* **Task material**:
__________________________________________________
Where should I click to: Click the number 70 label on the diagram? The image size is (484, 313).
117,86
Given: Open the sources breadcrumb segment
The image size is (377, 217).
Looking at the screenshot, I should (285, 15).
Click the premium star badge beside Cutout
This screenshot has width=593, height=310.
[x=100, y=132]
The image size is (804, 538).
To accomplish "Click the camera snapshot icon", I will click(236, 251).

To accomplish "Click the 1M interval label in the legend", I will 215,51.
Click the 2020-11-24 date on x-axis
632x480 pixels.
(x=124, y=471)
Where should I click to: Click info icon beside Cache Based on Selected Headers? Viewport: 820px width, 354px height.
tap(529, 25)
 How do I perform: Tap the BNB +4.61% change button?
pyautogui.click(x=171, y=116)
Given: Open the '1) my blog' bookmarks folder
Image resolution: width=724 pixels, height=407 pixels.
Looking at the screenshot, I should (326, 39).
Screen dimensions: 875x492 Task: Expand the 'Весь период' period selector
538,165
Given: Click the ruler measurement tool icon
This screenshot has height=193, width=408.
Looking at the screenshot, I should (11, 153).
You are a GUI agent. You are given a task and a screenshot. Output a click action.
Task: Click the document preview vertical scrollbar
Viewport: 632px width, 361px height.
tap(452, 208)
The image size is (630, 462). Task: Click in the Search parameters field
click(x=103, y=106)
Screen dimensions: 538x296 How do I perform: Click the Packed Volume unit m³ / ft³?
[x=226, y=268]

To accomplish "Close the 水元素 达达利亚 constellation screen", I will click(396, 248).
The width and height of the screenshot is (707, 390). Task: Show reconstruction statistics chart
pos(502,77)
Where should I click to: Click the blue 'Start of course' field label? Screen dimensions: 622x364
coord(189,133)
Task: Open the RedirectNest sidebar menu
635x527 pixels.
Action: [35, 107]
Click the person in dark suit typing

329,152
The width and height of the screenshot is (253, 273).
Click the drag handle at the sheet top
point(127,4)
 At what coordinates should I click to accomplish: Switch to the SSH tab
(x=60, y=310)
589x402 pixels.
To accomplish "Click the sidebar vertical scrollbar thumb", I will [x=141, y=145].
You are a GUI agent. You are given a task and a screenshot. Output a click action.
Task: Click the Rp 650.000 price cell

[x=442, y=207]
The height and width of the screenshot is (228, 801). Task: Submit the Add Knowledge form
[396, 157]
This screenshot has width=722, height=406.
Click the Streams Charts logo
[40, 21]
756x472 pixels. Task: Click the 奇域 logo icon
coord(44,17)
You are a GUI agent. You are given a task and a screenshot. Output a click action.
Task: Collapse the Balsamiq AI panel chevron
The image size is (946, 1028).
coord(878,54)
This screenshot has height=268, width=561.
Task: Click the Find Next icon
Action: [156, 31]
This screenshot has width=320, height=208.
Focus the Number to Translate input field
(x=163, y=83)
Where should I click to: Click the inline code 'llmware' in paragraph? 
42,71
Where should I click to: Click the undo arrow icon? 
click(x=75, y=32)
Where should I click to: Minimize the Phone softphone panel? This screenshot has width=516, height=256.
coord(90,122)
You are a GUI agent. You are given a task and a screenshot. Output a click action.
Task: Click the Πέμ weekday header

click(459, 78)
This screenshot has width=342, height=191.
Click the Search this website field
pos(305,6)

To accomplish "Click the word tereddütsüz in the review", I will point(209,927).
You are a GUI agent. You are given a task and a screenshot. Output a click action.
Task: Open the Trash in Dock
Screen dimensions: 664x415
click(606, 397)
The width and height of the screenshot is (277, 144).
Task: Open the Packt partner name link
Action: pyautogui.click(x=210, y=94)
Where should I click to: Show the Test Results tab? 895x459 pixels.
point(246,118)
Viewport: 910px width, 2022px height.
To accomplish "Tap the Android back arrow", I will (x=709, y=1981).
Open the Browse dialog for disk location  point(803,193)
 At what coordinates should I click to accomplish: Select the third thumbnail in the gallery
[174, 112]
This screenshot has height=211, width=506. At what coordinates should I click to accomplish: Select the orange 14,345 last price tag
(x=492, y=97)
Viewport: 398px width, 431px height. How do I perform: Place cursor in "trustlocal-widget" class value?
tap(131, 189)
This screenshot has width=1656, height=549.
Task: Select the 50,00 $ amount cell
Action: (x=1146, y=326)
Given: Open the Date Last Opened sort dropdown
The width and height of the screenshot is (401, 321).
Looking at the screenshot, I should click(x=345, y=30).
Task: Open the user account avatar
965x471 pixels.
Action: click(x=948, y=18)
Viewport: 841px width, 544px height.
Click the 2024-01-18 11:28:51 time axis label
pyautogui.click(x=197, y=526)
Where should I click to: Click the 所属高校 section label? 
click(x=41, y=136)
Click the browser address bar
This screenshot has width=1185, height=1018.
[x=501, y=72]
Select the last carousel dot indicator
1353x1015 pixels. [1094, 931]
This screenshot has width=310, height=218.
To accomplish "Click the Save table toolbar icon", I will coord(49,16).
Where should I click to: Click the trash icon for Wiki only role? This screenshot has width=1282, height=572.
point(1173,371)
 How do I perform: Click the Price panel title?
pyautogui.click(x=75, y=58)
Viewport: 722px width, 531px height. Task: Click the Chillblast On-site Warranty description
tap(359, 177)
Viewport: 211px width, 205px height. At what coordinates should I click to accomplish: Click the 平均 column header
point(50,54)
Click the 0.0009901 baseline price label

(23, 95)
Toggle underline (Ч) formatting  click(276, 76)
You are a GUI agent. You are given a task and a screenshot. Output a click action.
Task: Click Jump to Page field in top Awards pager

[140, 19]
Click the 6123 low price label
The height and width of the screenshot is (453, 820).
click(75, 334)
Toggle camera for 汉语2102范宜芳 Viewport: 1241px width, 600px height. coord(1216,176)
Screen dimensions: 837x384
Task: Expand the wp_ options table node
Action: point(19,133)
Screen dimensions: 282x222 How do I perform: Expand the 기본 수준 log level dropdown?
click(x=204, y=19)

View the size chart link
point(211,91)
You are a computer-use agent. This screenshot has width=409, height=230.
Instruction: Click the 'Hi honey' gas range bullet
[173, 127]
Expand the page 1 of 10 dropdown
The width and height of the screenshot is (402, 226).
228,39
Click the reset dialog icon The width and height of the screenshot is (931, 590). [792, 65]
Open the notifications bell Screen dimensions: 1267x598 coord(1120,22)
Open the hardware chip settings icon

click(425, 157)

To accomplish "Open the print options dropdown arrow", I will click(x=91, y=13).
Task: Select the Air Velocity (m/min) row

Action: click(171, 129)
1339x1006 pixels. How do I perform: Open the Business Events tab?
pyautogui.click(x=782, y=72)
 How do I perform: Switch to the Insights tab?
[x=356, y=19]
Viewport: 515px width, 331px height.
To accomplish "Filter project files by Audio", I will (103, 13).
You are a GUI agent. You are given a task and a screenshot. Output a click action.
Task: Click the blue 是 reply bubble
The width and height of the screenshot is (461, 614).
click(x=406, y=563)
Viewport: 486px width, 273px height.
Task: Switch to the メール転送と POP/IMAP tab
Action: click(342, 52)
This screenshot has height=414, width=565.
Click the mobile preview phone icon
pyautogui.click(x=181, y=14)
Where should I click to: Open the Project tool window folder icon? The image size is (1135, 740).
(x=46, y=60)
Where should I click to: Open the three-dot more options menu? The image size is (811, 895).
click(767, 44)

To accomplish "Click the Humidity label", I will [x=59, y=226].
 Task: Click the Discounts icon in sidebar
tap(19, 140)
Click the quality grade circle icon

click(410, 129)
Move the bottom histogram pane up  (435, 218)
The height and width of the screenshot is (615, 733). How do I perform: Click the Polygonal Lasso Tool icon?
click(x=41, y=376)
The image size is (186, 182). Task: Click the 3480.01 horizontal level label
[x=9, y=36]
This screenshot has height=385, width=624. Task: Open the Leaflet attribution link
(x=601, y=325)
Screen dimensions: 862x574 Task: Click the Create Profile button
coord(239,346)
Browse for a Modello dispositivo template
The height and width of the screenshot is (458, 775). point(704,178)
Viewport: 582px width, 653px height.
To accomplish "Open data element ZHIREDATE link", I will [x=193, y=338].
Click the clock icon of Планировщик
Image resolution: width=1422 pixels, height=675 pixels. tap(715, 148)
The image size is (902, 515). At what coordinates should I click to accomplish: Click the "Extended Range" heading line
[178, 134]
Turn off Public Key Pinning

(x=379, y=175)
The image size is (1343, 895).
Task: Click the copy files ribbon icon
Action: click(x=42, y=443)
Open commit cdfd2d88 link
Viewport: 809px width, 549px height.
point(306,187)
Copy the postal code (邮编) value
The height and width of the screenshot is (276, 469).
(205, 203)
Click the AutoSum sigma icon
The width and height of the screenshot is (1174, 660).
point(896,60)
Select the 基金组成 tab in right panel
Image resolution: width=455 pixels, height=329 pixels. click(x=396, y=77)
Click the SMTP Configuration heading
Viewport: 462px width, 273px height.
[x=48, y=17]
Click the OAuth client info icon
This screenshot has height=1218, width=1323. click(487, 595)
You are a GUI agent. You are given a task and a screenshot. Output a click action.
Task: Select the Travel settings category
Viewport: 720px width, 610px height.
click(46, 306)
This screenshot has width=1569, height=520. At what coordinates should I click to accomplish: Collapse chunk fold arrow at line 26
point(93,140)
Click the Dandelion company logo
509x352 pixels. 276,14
__________________________________________________
* **Exercise description**:
Set down exactly the lines above that run from the start of the listing to the line with "Task: Open the RedirectNest sidebar menu". Leave out every later line.

* **Output for this task**:
Where should I click to: Click the number 70 label on the diagram? The image size is (484, 313).
117,86
Given: Open the sources breadcrumb segment
The image size is (377, 217).
Looking at the screenshot, I should (285, 15).
Click the premium star badge beside Cutout
This screenshot has width=593, height=310.
[x=100, y=132]
The image size is (804, 538).
To accomplish "Click the camera snapshot icon", I will click(236, 251).

To accomplish "Click the 1M interval label in the legend", I will 215,51.
Click the 2020-11-24 date on x-axis
632x480 pixels.
(x=124, y=471)
Where should I click to: Click info icon beside Cache Based on Selected Headers? Viewport: 820px width, 354px height.
tap(529, 25)
 How do I perform: Tap the BNB +4.61% change button?
pyautogui.click(x=171, y=116)
Given: Open the '1) my blog' bookmarks folder
Image resolution: width=724 pixels, height=407 pixels.
Looking at the screenshot, I should (326, 39).
Screen dimensions: 875x492 Task: Expand the 'Весь период' period selector
538,165
Given: Click the ruler measurement tool icon
This screenshot has height=193, width=408.
Looking at the screenshot, I should (11, 153).
You are a GUI agent. You are given a task and a screenshot. Output a click action.
Task: Click the document preview vertical scrollbar
Viewport: 632px width, 361px height.
tap(452, 208)
The image size is (630, 462). Task: Click in the Search parameters field
click(x=103, y=106)
Screen dimensions: 538x296 How do I perform: Click the Packed Volume unit m³ / ft³?
[x=226, y=268]

To accomplish "Close the 水元素 达达利亚 constellation screen", I will click(396, 248).
The width and height of the screenshot is (707, 390). Task: Show reconstruction statistics chart
pos(502,77)
Where should I click to: Click the blue 'Start of course' field label? Screen dimensions: 622x364
coord(189,133)
Task: Open the RedirectNest sidebar menu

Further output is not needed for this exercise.